Let’s see how to unveil nested segments. I’ll use my chromosome 20 as an example because it’s a smaller chromosome. But first, let’s start with my pedigree chart.
Before we talk about nested segments that originated with specific ancestors, it’s important to take a look at the closest portion of my maternal pedigree chart. My DNA segments came from and through these people. I’ll be working with the first 5 generations, beginning with my mother as generation #1.
Generation 1 – Parents
In the first generation, we receive a copy of each chromosome from each parent.
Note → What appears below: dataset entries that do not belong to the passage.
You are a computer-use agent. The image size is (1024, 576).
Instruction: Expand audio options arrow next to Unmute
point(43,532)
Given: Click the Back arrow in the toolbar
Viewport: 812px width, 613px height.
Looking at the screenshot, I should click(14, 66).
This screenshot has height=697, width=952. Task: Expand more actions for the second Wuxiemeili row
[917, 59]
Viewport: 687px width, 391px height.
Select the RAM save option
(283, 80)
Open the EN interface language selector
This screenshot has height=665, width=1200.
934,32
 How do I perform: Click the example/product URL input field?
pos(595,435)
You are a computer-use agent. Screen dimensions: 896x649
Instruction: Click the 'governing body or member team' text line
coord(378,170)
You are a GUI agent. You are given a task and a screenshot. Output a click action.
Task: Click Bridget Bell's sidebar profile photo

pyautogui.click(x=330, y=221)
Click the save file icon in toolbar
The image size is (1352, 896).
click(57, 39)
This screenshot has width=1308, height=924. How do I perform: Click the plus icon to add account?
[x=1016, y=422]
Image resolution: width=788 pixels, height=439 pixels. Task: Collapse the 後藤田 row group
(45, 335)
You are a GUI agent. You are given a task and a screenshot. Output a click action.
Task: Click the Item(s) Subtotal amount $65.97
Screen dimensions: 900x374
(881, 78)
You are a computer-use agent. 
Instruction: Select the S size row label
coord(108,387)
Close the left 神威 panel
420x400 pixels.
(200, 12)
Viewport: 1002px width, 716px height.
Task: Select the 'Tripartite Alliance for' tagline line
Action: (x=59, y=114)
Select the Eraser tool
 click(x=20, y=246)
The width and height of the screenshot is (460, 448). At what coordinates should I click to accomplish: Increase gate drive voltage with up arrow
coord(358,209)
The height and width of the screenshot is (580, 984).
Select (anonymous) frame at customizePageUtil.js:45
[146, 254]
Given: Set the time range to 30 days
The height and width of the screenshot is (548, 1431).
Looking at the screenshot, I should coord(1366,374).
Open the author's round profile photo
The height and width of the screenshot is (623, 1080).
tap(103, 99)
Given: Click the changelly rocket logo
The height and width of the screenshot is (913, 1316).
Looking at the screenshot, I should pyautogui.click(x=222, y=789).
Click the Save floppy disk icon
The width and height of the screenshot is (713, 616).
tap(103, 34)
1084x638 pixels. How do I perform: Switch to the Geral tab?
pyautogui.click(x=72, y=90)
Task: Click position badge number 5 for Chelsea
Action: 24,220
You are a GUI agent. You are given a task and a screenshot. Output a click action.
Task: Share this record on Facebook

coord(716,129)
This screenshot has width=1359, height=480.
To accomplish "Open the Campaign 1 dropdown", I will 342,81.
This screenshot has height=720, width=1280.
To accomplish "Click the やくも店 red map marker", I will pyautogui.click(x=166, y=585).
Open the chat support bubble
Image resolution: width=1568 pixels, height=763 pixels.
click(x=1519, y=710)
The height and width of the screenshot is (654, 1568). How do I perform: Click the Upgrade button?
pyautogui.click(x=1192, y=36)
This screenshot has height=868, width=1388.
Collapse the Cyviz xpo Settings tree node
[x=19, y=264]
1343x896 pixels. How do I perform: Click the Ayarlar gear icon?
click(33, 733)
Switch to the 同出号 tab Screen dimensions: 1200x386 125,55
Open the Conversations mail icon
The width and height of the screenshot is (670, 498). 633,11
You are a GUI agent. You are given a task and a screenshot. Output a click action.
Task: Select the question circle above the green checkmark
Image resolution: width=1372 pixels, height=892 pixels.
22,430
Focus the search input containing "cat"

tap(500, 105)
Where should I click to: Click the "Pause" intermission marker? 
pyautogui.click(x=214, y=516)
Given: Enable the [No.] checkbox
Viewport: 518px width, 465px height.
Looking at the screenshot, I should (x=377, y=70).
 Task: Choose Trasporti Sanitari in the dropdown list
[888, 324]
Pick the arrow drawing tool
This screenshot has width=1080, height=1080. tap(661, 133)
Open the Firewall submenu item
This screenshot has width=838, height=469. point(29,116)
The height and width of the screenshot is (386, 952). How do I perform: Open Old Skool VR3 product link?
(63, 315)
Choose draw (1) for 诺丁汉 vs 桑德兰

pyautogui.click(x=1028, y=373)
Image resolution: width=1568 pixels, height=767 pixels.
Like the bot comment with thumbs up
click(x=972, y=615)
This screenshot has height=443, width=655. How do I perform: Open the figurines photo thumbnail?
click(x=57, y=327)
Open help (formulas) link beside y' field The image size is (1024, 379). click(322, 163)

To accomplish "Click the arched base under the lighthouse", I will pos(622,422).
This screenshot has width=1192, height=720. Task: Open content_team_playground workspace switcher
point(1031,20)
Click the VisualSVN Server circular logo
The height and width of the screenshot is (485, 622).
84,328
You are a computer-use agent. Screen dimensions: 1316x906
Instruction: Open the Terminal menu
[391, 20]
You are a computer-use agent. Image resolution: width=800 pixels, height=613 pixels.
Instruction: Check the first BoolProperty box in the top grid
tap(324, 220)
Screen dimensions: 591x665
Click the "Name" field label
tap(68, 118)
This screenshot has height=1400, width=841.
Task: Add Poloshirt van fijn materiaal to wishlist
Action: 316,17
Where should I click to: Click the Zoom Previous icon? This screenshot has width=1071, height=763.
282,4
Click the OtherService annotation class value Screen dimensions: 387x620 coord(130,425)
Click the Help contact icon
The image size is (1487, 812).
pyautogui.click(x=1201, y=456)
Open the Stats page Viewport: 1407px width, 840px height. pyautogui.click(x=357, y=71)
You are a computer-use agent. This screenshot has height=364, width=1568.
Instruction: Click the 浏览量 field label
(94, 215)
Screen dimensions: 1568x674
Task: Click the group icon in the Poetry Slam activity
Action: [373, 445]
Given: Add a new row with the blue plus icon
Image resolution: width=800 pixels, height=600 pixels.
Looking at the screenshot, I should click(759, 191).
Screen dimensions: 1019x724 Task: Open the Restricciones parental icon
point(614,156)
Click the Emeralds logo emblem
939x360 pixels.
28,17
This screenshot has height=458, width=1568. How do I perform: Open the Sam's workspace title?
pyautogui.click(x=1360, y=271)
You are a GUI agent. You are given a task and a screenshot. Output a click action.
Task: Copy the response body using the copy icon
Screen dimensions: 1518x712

I have a copy of chromosome 20 from my mother and a copy from my father.
At FamilyTreeDNA, you can see that I match my mother on the entire tested region of each chromosome.
Therefore, the entire length of each of my chromosomes is assigned to both mother and father because I received a copy from each parent. I’m fortunate that my mother’s DNA was able to be tested before she passed away.
We see that each copy of chromosome 20 is a total of 110.20 cM long with 17,695 SNPs.
Of course, my mother inherited the DNA on her chromosome 20 from multiple ancestors whose DNA combined in her parents, a portion of which was inherited by my mother. Mom received one chromosome from each of her parents.
I inherited only one copy of each chromosome (In this case, chromosome 20) from Mom, so the DNA of her two parents was divided and recombined so that I inherited a portion of my maternal chromosome 20 from both of my maternal grandparents.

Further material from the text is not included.